Fr. Jacques Joly, omi

Fr. Jacques Joly, omi

January 12, 2015
RAMON GONZALEZ
WESTERN CATHOLIC REPORTER

He loved nature. He could stop and marvel at a flower. He had an ability to see beauty in everything. He loved hockey and was an Oilers fan.

That's how colleagues remember Father Jacques Joly – a popular Oblate missionary who spent more than five decades ministering to flocks throughout Alberta.

"He was a fellow who was very direct, very sincere and very honest. He spoke words that went to your heart," recalls his friend and colleague Father Camille Piche, a former provincial superior of the Oblate Fathers.

"That's why the people loved him and that's why there were so many of them at the church for his funeral."

Joly died of heart complications at University Hospital Dec. 23 at age 79. About 700 people attended his funeral Mass Dec. 27 at St. Albert Church, where he had served as pastor. He lived next door to the church, at Grandin Centre.

"St. Albert Church had never been so full. All the people were there – his brothers, sisters-in-law, his own sister and his friends," observed Piche, who first met Joly at the seminary and later lived with him at Grandin Centre.

Joly's older brother, Oblate Father Maurice Joly, celebrated the Mass.

Joly was tall and handsome and knew his way around the hockey rink. "He was an excellent hockey player and could have made it to the top had he wanted," Piche pointed out.

"He loved to go to Oilers games and he was always watching either hockey games on TV or the Edmonton Eskimos."

Joly was born and raised in St. Paul among his 12 brothers and sisters. His mom and dad operated a farm. "He just loved the farm and loved to ride horses," Piche said.

NATIVE MINISTRY

Like many French Canadian boys he ended up attending Collège Saint-Jean in Edmonton. He joined the Oblates in 1957 and was ordained a priest in 1962 in St. Paul among family and friends.

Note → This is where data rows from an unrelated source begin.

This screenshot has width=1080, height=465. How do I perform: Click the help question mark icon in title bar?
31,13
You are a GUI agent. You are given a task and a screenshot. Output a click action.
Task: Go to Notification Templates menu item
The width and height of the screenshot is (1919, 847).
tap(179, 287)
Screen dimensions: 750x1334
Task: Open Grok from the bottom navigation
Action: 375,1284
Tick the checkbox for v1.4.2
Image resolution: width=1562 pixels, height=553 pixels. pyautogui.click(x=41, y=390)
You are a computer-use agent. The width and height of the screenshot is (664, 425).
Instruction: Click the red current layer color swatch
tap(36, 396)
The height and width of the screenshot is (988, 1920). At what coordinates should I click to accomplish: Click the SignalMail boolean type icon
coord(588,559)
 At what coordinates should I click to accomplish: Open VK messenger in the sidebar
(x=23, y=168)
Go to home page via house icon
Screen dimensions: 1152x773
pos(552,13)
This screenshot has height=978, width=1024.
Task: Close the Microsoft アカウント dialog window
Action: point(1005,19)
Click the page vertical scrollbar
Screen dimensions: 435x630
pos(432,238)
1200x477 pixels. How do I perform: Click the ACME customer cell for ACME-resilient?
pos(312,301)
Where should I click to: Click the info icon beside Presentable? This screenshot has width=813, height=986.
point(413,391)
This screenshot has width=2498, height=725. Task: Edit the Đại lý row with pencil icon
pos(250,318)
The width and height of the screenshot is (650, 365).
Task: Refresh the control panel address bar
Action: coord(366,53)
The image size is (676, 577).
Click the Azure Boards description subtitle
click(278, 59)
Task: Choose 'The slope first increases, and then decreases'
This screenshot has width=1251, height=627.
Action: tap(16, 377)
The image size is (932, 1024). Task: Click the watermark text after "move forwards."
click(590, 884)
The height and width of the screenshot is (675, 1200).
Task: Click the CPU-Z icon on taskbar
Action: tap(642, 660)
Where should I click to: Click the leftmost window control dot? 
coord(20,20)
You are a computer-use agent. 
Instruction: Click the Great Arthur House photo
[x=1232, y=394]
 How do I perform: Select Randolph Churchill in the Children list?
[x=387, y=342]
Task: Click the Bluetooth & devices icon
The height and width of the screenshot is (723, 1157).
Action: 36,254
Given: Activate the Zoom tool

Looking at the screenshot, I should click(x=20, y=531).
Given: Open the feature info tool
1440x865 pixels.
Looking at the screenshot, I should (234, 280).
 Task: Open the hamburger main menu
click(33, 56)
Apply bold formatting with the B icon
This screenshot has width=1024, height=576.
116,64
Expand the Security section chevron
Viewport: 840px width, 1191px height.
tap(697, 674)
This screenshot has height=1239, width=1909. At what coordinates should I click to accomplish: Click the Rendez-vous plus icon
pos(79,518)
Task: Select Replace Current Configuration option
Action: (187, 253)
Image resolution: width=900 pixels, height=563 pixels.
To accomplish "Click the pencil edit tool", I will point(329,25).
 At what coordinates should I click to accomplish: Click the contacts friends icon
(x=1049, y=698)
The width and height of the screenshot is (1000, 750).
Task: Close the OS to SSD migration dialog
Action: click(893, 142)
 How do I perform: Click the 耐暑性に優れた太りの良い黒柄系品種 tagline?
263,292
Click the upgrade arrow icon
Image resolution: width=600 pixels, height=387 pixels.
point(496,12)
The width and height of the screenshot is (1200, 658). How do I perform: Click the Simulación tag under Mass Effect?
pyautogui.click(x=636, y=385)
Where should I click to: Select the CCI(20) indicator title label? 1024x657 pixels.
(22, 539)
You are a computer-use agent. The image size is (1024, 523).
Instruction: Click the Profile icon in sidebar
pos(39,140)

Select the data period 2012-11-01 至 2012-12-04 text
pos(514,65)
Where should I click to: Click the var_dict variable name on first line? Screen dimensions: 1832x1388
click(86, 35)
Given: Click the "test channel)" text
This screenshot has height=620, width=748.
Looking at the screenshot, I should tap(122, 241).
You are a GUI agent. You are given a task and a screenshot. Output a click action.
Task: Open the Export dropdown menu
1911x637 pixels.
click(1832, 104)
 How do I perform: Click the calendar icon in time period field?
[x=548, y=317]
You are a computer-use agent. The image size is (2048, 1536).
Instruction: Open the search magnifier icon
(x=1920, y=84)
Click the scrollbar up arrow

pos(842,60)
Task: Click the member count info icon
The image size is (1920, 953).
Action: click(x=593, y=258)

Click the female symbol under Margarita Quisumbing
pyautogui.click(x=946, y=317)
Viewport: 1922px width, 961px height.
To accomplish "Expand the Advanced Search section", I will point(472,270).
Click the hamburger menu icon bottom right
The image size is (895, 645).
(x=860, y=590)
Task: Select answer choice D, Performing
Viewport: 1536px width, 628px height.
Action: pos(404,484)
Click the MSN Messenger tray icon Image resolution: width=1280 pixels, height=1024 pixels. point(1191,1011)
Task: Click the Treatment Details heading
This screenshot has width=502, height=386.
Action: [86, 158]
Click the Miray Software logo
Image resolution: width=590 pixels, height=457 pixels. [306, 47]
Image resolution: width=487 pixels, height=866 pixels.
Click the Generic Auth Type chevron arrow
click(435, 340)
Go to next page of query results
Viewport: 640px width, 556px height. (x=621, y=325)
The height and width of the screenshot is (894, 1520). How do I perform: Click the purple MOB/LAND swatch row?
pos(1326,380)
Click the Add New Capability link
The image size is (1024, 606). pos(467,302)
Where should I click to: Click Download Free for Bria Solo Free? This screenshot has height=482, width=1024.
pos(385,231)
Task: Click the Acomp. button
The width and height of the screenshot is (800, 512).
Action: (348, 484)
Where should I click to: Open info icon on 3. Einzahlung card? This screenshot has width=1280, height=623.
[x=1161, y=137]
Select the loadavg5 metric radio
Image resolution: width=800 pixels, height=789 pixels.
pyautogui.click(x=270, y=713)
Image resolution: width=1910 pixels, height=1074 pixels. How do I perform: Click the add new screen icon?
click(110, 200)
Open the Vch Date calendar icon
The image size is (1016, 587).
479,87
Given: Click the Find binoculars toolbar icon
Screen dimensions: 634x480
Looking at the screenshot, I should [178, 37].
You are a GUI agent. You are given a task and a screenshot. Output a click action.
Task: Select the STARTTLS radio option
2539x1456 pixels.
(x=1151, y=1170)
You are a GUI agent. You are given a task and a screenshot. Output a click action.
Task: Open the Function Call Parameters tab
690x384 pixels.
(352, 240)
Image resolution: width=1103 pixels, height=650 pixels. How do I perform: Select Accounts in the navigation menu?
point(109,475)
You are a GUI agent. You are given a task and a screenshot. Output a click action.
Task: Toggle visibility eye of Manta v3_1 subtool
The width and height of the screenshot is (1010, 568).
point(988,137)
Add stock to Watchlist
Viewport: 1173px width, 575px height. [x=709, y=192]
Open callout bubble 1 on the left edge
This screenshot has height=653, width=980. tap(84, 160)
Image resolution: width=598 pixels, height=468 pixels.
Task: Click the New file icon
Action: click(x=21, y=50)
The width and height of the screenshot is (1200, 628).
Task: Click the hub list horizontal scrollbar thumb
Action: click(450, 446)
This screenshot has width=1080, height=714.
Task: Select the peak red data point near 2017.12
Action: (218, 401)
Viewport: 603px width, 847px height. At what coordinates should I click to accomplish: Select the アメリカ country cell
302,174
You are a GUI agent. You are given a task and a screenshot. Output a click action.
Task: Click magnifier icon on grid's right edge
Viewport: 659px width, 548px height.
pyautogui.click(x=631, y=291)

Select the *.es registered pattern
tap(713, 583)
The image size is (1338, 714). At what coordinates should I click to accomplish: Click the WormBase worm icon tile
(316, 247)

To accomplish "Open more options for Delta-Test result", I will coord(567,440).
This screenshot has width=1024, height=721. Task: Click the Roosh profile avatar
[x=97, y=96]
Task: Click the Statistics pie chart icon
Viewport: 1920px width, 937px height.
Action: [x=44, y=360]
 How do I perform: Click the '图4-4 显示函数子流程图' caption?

He started off his ministry with indigenous people in the Cardston Mission in southern Alberta. In 1965 he moved to St. Albert to do administration work at the Star of the North Retreat Centre.

Following studies in Rome, he returned to St. Albert in 1970 as pastor of St. Albert Parish, where he served for about 12 years.

Joly also served as pastor at Hobbema, Calgary and Canmore and was dominical vicar at Paroisse St. Joachim in Edmonton for a time.

While serving at Paroisse Ste. Famille in Calgary in the mid-1980s, Joly suffered a severe heart attack followed by bouts of depression.

"So life was not easy for him all the time," observed Piche. "But he really relied on his faith a lot and his faith was very strong."

AVID OUTDOORSMAN

An avid outdoorsman, Joly enjoyed his stay at Canmore, where he often went out trekking in the forest and in the mountains. "He was very connected with nature," observed Piche. "He loved the trees; he could stop and marvel at a flower. He had an ability to see the beauty in small things and in people and in others."

Piche also described his friend as a popular guy who was "just very lovable, very kind, very considerate and very generous."

Father Les Kwiatkowski, an Oblate missionary who does aboriginal ministry in Lac Ste. Anne, described Joly as "very easy to deal with."

"He liked to tease and liked to be teased," Kwiatkowski observed. "He always found a way to make a little joke or fun of any situation. I will miss the guy for sure. He was a good man."